Le Grec Margaritis Schinas, candidat à la vice-présidence de la commission européenne, a défendu jeudi soir la dénomination controversée de son portefeuille de la "Protection du mode de vie européen" lors de son audition devant le Parlement européen. "Je n'ai jamais partagé l'opinion selon laquelle le titre de mon portefeuille est une menace ou indiquerait une culture du nous contre eux." Une forte polémique a éclaté le mois dernier lorsque la future présidente de la commission Ursula von der Leyen a annoncé qu'elle souhaitait confier à Margaritis Schinas, en tant que vice-président, la compétence de la "Protection du mode de vie européen". La migration et la sécurité représentant une grande partie du portefeuille du conservateur grec, Ursula von der Leyen a joué la carte des populistes avec ce titre, estiment les opinions critiques.

Ce qu'a réfuté avec force le candidat jeudi devant le parlement européen. Avec son engagement en faveur de valeurs telles que l'ouverture, la diversité, l'inclusion et la protection des plus vulnérables, l'Union européenne est "un phare de lumière dans un monde de plus en plus sombre", a-t-il ainsi avancé. "Les populistes devraient se sentir menacés par nous", a ajouté M. Schinas. Il a souligné que l'Europe "sera toujours un pays d'asile" avec une politique d'expulsion humaine pour ceux qui n'ont pas droit à l'asile.

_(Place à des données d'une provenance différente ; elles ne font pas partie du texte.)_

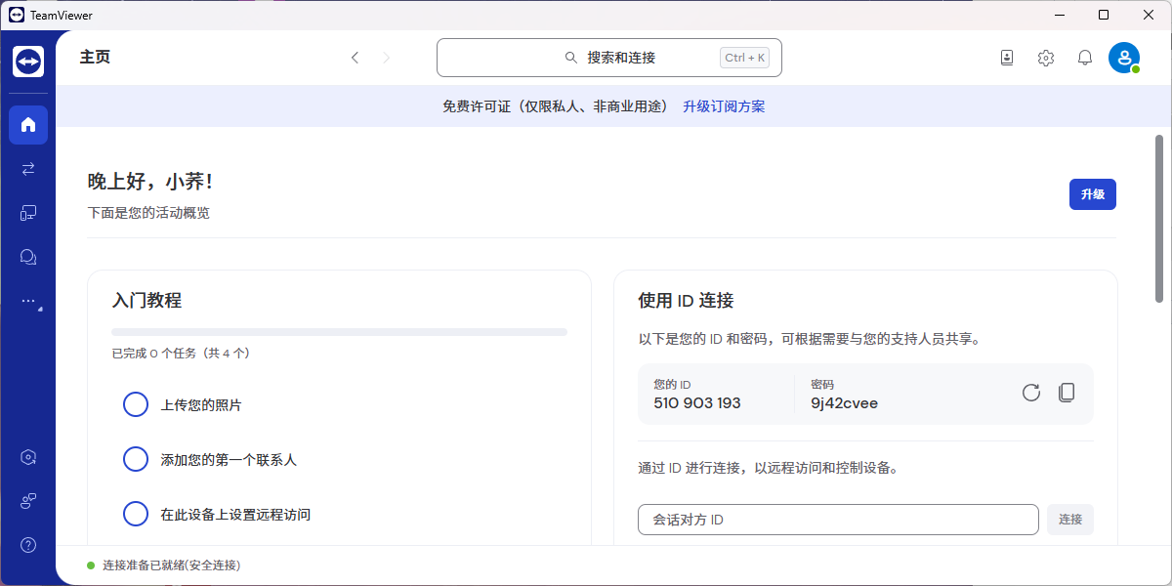Open the Chat sidebar icon
This screenshot has width=1172, height=586.
click(28, 257)
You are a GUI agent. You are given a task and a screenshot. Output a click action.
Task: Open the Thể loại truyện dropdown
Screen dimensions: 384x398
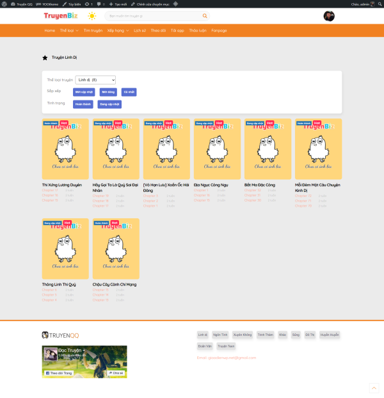tap(95, 80)
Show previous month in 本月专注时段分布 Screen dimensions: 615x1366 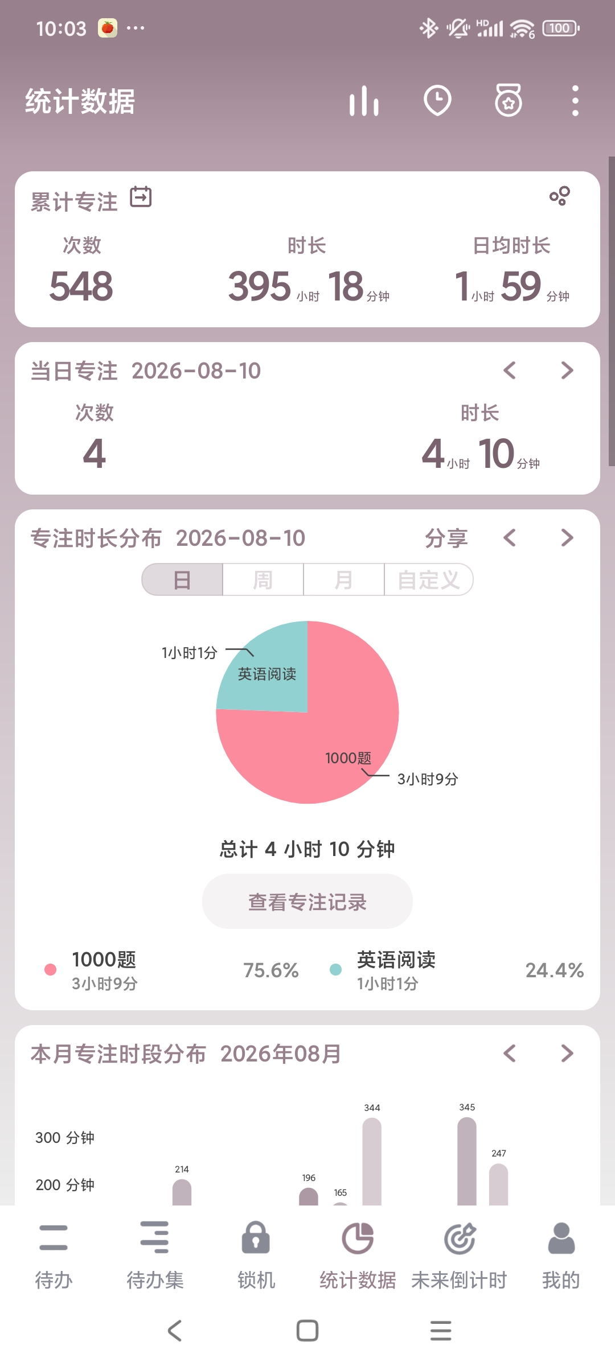(x=510, y=1054)
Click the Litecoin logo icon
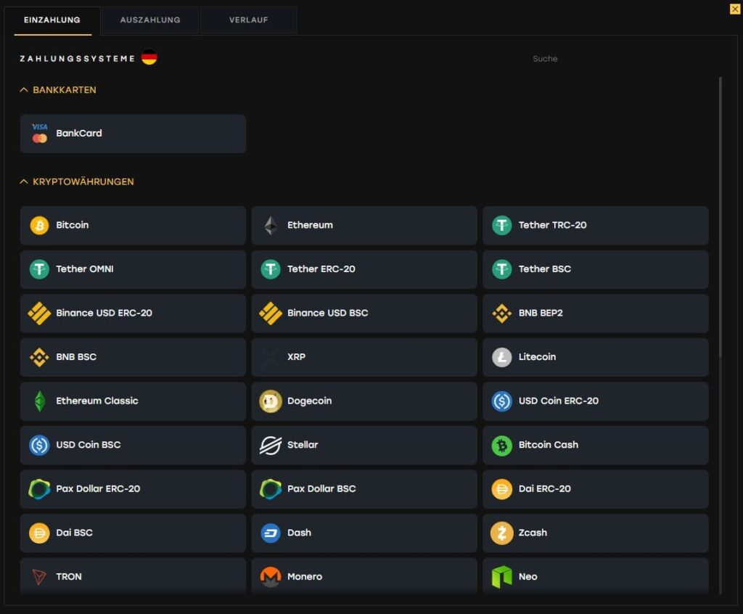Screen dimensions: 743x614 [x=501, y=357]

Et contre qui le mode de vie européen devrait-il alors être protégé? Contre "ceux qui ne nous permettent pas de célébrer le 14 juillet à Nice ou de marcher sur les Ramblas", a répondu le Grec, évoquant les attaques terroristes qui ont frappé l'Europe ces dernières années. Et aussi contre "ceux qui ne donnent pas de nourriture aux demandeurs d'asile ou ne laissent pas leurs enfants aller à l'école", a-t-il souligné, en réponse à une question de la social-démocrate allemande Birgit Sippel.

Bien que Margaritis Schinas a fait de son mieux pour convaincre les députés que le titre de son portefeuille couvrait une charge positive, en mettant l'accent sur l'égalité des chances et la protection des plus vulnérables, des orateurs tels que la libérale néerlandaise Sophie in 't Veld et le vert Brit Magid Magid ont demandé que sa dénomination soit changée. Un débat ouvert avec du respect pour des arguments divergents fait également partie du mode de vie européen, a rétorqué le candidat, ajoutant que "seul le temps répondra à la question que vous me posez maintenant".